- **Tâche courte 1**
Dans la liste ci-dessous, reprenez sous forme de liste numérotée les lignes allant de celle qui contient "Task: Click magnifier icon on 靶场 row" jusqu'à celle qui contient "pyautogui.click(x=61, y=607)" incluse, sans les lignes vides.

- **Extrait source**

^^^^^^^^

20h45 : Concert de gala, Bartoli, Repin, Lang Lang, Orchestre Philharmonique de Radio France, Myung-Whun Chung.
On pouvait également ajouter la présence du Musée Mobile de la Bartoli
avec sa collection privée d’effets de la Malibran, ainsi
que plusieurs projections sur l’après midi, place de
l’Hôtel de Ville, du dernier Dvd de Bartoli, reprenant le
reportage bonus de l’édition de luxe du cd Maria Malibran
ainsi que le dernier concert de Bartoli à Barcelone. Pour la
petite histoire, mais cela illustre bien la
générosité de Cecilia envers le public qui
s’est mobilisé en masse pour cette journée
très particulière, Bartoli tenait à rendre une
petite visite surprise au public qui assistait au visionnage
extérieur. L’après-midi parisien fut
malheureusement entaché de très grosses averses de pluie.
Il fallut toute la détermination de la maman de Cecilia pour
l’en dissuader afin de mener à bien le gala du soir.

^^^^^^^^

- **Extrait de données**
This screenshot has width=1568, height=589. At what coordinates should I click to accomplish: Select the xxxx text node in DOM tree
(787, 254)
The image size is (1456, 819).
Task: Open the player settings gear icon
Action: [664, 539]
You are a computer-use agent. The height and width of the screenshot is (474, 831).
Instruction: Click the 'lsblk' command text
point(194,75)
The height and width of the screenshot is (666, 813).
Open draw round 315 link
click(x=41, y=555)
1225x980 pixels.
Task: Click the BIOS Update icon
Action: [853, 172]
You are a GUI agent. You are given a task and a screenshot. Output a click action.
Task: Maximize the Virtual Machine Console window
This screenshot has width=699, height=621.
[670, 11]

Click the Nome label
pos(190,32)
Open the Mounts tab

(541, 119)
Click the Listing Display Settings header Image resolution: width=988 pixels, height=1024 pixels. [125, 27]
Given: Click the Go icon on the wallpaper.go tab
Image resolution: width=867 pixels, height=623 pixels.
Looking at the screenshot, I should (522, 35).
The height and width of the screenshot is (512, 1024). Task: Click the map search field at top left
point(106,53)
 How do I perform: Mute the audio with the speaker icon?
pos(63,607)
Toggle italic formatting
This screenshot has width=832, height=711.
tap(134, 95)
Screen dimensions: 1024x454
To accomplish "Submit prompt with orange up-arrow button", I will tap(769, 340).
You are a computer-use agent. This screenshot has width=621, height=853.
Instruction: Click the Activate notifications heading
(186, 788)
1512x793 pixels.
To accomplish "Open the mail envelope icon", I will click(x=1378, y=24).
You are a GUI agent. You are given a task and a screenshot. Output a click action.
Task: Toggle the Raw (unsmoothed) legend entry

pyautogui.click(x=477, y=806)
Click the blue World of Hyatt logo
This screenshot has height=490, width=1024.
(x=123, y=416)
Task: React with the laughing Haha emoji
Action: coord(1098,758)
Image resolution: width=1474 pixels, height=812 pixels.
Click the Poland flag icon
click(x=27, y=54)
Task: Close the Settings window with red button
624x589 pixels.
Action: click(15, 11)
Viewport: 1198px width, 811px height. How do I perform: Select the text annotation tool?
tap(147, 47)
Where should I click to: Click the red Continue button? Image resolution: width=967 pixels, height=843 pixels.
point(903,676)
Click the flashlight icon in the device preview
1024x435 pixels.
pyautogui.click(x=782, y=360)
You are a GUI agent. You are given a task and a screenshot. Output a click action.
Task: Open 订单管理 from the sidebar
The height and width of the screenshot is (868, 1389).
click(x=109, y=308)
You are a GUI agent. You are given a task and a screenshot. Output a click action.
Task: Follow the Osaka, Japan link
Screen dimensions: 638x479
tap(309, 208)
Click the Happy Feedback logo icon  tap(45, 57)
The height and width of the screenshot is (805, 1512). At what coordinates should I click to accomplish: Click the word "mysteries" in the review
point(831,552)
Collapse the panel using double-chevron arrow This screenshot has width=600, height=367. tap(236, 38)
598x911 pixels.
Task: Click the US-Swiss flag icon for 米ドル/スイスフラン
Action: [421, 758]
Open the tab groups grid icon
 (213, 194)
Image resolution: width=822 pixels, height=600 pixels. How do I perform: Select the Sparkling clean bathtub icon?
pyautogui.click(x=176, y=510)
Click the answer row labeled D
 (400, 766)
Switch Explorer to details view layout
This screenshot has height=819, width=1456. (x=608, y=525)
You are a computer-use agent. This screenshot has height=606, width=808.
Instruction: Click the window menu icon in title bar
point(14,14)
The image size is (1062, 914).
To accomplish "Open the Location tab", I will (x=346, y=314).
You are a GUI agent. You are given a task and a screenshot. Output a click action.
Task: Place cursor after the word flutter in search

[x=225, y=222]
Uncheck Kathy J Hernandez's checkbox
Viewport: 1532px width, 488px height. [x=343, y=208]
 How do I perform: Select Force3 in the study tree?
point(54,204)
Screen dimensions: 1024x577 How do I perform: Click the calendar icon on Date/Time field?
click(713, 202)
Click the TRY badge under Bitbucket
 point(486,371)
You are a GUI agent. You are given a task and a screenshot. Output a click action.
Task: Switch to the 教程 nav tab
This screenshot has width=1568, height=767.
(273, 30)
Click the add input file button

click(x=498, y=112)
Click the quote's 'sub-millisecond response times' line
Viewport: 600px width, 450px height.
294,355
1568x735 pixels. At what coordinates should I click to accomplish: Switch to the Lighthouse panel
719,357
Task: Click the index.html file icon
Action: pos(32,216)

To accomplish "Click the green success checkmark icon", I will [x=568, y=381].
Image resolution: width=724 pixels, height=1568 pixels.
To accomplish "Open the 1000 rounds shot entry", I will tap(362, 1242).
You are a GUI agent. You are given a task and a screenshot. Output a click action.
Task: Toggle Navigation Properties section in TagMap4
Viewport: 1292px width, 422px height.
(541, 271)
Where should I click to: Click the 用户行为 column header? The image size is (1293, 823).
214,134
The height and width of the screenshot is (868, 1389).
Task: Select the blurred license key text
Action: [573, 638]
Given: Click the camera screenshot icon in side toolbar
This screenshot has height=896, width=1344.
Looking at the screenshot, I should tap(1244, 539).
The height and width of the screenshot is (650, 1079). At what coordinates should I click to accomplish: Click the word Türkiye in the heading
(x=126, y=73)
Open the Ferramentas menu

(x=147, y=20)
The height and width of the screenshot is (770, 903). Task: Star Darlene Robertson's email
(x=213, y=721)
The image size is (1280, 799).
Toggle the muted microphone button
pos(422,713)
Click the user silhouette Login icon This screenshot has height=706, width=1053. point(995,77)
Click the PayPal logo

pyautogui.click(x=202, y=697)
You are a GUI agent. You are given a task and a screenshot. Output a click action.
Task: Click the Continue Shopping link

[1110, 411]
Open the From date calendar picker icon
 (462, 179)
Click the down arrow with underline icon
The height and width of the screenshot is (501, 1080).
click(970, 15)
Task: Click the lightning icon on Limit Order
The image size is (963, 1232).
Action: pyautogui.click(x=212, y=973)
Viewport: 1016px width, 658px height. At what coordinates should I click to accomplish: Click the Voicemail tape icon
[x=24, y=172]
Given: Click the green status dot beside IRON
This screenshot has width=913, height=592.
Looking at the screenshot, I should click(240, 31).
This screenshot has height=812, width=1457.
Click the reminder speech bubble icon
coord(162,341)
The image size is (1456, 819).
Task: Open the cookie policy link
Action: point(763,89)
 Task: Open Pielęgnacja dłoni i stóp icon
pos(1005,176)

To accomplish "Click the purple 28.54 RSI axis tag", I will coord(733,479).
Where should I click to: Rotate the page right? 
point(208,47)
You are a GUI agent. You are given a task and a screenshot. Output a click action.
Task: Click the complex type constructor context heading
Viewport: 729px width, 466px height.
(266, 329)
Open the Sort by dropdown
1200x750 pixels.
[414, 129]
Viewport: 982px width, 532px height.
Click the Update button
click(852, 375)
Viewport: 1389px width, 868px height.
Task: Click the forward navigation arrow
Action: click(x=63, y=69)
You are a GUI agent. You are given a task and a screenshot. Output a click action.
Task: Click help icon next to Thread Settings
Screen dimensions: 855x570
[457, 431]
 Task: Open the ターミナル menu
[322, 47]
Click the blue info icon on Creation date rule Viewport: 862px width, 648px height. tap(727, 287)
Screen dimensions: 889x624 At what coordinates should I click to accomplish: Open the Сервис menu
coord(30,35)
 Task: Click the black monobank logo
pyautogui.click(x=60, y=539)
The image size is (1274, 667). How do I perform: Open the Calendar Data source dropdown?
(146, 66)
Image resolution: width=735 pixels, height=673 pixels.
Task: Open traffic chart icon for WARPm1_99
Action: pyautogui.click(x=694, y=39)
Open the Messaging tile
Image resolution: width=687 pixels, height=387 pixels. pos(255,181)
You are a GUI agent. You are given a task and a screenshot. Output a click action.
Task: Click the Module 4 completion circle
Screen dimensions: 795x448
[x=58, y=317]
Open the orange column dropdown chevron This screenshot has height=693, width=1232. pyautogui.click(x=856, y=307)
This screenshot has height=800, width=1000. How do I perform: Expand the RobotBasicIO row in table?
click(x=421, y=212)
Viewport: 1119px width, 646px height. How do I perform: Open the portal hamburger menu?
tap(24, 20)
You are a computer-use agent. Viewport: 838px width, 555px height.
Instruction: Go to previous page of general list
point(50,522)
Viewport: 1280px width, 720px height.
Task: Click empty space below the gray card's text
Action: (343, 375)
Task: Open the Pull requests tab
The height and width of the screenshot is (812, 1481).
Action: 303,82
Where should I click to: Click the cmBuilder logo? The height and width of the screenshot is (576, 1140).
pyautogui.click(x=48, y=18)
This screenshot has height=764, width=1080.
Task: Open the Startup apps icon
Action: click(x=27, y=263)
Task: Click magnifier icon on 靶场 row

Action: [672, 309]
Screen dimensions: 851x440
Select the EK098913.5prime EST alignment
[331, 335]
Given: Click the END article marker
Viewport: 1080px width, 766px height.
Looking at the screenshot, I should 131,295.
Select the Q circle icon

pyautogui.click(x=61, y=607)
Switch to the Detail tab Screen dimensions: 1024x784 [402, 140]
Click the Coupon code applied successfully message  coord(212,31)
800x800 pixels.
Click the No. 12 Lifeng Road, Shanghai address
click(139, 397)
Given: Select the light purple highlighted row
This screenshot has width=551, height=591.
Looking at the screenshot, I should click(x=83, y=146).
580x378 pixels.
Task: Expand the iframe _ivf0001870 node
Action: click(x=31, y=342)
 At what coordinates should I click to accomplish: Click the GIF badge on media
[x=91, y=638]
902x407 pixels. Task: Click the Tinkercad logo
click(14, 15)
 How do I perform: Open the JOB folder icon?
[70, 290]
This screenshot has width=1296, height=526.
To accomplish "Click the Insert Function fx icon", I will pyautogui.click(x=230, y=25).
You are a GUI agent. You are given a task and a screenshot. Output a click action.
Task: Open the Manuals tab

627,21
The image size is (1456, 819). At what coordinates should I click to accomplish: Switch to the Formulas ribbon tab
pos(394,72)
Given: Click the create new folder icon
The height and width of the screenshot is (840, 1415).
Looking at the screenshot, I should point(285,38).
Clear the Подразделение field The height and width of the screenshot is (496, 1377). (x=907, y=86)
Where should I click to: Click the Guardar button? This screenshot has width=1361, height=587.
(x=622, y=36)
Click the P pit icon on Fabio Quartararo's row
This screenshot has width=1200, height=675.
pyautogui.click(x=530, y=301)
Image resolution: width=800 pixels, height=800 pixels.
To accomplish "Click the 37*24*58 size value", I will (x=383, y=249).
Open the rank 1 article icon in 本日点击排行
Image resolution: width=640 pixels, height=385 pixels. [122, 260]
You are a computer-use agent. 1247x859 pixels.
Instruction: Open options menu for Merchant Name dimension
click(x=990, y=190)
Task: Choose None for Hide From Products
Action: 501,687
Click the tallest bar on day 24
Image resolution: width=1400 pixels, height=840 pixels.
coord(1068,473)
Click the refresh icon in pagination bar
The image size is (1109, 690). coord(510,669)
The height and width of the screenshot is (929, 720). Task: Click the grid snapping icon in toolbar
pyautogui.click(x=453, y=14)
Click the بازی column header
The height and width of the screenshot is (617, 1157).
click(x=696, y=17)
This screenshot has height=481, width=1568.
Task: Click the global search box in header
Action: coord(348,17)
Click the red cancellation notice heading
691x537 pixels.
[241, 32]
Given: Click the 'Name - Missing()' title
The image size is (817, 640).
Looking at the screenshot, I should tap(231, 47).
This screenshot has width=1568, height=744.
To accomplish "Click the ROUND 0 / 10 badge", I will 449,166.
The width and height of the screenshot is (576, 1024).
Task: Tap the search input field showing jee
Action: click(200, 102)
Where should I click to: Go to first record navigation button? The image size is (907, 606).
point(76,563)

^^^^^^^^

- **Tâche courte 2**
Poursuivez l'extrait sur la journée Bartoli à partir de l'endroit où il s'arrête.

- **Réponse 1**
1. Task: Click magnifier icon on 靶场 row
2. Action: [672, 309]
3. Screen dimensions: 851x440
4. Select the EK098913.5prime EST alignment
5. [331, 335]
6. Given: Click the END article marker
7. Viewport: 1080px width, 766px height.
8. Looking at the screenshot, I should 131,295.
9. Select the Q circle icon
10. pyautogui.click(x=61, y=607)

- **Réponse 2**
Cecilia hésita jusqu’au dernier moment…
(2) Texte d’Il Sogno di Tartini :
Io credo ancor di udirlo, ancor lo veggo
accanto al letto mio stava posato
non è che un sogno eppur ripeter chieggo
l’ardito suon dell’arco indemoniato
silenzio amica gente
ciascun suo suono ho in mente
Signor si! così il diavolo esordì!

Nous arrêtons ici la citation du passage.